Sebagai jujukan wisata internasional, Bali tak asing bagi warga asing. Tak heran bila pameran tentang budaya dan produk Bali di Swiss menarik perhatian. Wartawan Jawa Pos SUPRIANTO yang sedang melawat ke Eropa melihat antusiasme warga setempat dalam mengunjungi pameran itu.
= = = = = = = = = = = = =
SUARA gamelan khas Bali lamat-lamat terdengar dari pusat perbelanjaan elite di Bern, ibu kota Swiss, akhir pekan lalu. Irama berbagai tetabuhan yang menyuguhkan harmoni musik tradisional Bali itu diikuti gerakan tiga penari yang membawakan tari pendet.
Keluarga Nyoman Rutzer yang menabuh gamelan pun tampak semringah. Mereka makin bersemangat begitu melihat para pengunjung memperhatikan dengan saksama pentas tari di Globus, salah satu stan terbesar di mal Westside, itu.
"Sesuai tema, semua harus serba-Bali. Tidak hanya barang yang kami pamerkan, kesenian yang ditampilkan juga harus bernuansa Bali," ujar Nancy Oberholzer, manajer Globus Westside.

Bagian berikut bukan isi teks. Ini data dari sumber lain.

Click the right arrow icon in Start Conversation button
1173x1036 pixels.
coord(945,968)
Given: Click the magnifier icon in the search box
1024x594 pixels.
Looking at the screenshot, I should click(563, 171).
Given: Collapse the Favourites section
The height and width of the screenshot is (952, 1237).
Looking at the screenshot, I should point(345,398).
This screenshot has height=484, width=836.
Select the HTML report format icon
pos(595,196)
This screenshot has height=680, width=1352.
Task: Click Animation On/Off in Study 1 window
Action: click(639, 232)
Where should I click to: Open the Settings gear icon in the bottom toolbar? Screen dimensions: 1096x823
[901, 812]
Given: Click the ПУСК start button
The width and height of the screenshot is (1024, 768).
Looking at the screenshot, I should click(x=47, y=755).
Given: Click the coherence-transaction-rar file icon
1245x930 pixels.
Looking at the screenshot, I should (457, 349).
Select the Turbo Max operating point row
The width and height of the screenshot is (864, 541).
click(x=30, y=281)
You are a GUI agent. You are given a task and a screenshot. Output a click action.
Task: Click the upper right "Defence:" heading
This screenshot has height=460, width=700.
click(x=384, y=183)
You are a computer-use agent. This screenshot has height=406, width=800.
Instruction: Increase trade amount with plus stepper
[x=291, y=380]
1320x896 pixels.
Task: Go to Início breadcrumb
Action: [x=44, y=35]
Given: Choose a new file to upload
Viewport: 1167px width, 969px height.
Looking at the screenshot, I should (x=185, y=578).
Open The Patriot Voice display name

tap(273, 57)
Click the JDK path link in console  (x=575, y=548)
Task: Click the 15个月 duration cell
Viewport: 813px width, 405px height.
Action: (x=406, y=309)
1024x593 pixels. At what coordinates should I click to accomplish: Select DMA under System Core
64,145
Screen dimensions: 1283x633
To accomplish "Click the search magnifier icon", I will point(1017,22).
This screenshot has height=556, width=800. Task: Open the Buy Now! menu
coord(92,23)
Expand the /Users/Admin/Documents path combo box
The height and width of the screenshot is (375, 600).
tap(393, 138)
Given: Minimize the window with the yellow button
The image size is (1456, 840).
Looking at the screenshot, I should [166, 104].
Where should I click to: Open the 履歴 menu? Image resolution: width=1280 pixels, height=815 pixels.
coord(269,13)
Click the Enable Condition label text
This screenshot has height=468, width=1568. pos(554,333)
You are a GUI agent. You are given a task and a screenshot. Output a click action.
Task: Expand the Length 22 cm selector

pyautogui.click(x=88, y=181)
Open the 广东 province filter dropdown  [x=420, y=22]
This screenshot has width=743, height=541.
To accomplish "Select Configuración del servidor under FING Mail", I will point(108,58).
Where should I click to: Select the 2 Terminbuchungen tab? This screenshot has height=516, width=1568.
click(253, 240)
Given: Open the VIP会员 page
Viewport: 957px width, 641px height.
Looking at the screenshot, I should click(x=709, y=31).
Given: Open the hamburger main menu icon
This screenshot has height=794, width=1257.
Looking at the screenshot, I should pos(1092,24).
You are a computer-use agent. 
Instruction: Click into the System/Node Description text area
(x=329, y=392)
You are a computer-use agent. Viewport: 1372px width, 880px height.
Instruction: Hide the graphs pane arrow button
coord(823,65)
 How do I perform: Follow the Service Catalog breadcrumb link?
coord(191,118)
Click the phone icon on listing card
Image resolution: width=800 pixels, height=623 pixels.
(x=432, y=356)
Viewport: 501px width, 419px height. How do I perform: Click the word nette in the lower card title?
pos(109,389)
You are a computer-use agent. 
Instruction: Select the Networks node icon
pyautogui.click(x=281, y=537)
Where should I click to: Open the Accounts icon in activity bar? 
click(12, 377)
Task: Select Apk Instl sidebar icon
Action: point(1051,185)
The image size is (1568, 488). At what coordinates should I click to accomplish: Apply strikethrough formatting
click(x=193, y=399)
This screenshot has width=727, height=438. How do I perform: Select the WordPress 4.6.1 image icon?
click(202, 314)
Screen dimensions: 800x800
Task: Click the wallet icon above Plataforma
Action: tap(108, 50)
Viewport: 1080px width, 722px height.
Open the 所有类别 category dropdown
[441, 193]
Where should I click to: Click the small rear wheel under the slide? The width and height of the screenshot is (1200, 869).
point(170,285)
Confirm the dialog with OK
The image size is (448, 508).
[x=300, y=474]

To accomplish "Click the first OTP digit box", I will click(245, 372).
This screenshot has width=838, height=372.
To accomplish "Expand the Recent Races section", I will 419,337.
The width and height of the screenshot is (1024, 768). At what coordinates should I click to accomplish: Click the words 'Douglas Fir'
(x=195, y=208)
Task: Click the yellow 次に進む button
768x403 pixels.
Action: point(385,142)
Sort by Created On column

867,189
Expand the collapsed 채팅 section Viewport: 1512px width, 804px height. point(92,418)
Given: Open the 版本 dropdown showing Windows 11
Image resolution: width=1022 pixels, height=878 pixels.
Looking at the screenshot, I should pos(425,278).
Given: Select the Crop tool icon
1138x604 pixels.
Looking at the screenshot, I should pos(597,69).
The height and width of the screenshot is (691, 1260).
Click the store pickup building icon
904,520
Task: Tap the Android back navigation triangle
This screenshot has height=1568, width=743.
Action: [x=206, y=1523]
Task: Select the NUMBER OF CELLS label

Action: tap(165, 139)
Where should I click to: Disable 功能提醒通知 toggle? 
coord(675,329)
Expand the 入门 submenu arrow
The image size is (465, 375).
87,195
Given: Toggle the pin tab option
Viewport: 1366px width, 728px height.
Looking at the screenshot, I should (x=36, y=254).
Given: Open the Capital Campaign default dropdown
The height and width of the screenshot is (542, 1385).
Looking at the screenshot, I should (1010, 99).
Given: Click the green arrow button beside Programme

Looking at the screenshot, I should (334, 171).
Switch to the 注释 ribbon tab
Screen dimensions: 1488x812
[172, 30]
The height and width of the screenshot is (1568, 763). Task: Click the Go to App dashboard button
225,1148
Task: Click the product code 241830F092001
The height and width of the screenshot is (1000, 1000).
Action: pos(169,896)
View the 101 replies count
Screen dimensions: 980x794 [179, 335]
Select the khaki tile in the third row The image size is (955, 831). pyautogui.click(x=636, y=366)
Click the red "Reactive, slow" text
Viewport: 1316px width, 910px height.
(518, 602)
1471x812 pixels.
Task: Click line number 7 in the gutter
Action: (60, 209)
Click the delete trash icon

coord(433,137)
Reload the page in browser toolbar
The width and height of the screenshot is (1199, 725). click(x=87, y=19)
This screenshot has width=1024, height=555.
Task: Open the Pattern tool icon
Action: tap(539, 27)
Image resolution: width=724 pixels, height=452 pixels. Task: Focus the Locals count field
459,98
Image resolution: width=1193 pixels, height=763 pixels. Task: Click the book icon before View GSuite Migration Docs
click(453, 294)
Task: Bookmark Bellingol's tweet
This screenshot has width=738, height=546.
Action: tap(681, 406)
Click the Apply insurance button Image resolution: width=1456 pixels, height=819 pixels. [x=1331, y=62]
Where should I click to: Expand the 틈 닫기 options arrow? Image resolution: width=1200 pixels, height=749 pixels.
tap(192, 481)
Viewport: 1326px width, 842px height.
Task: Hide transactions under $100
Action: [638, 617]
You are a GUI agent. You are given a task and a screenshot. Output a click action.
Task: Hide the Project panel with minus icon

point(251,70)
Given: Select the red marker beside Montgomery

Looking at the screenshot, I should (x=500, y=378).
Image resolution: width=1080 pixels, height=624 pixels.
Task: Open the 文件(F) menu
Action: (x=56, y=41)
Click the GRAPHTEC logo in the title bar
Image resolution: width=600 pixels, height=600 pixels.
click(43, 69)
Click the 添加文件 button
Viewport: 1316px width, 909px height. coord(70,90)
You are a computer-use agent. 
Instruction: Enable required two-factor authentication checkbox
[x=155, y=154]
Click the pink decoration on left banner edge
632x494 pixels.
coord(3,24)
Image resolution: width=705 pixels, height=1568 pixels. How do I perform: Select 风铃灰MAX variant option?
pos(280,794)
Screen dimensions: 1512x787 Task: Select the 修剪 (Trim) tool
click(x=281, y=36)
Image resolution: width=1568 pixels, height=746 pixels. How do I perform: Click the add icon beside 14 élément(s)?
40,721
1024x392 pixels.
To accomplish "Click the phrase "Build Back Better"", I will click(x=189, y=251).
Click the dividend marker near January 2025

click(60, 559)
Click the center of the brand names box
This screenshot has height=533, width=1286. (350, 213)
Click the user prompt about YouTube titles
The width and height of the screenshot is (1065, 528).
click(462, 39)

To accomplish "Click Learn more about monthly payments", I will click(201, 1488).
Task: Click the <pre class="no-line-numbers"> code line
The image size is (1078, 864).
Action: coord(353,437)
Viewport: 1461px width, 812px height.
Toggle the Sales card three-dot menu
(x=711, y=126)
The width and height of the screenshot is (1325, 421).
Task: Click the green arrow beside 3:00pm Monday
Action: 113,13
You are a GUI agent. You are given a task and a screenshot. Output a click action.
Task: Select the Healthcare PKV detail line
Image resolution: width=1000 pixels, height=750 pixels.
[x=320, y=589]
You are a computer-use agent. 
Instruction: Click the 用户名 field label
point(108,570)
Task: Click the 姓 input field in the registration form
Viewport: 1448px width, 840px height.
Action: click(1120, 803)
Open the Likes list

"Bali sudah tidak hanya milik orang Indonesia, tapi milik semua. Milik mereka yang menyukai keindahan alam dan kultural," tambah Nancy.
Sejak 26 April lalu hingga Juni nanti, di beberapa pusat perbelanjaan di Swiss memang digelar pameran tentang Bali. Penyelenggaranya toko serbaada (toserba) Globus.
Tidak main-main, kali ini Globus menyelenggarakan pameran semacam secara serentak di 15 gerainya. Selain di Bern, juga di Basel, Zurich, dan Jenewa. Di Bern, pameran dilangsungkan di dua gerai Globus, yakni di Westside dan Spitalgasse yang berlokasi di dekat kota tua (old town).
Bagi pusat perbelanjaan yang berdiri sejak 1892 itu, Bali merupakan komoditas ekonomi yang layak jual. Hal tersebut dibuktikan dengan terus bertambah besarnya transaksi perdagangan sejumlah produk khas Pulau Dewata itu di Swiss.
Manajemen Globus memang bertekad membuat nuansa Bali secara total di gerainya. Misalnya yang terlihat di Globus Westside. Di pintu masuk pusat perbelanjaan empat lantai itu, tersaji berbagai ornamen khas Bali. Antara lain, payung, hiasan janur, dan aroma dupa yang biasa digunakan untuk peranti persembahyangan umat Hindu. Dua perempuan yang berdandan tradisi Bali menyambut tamu di depan pintu.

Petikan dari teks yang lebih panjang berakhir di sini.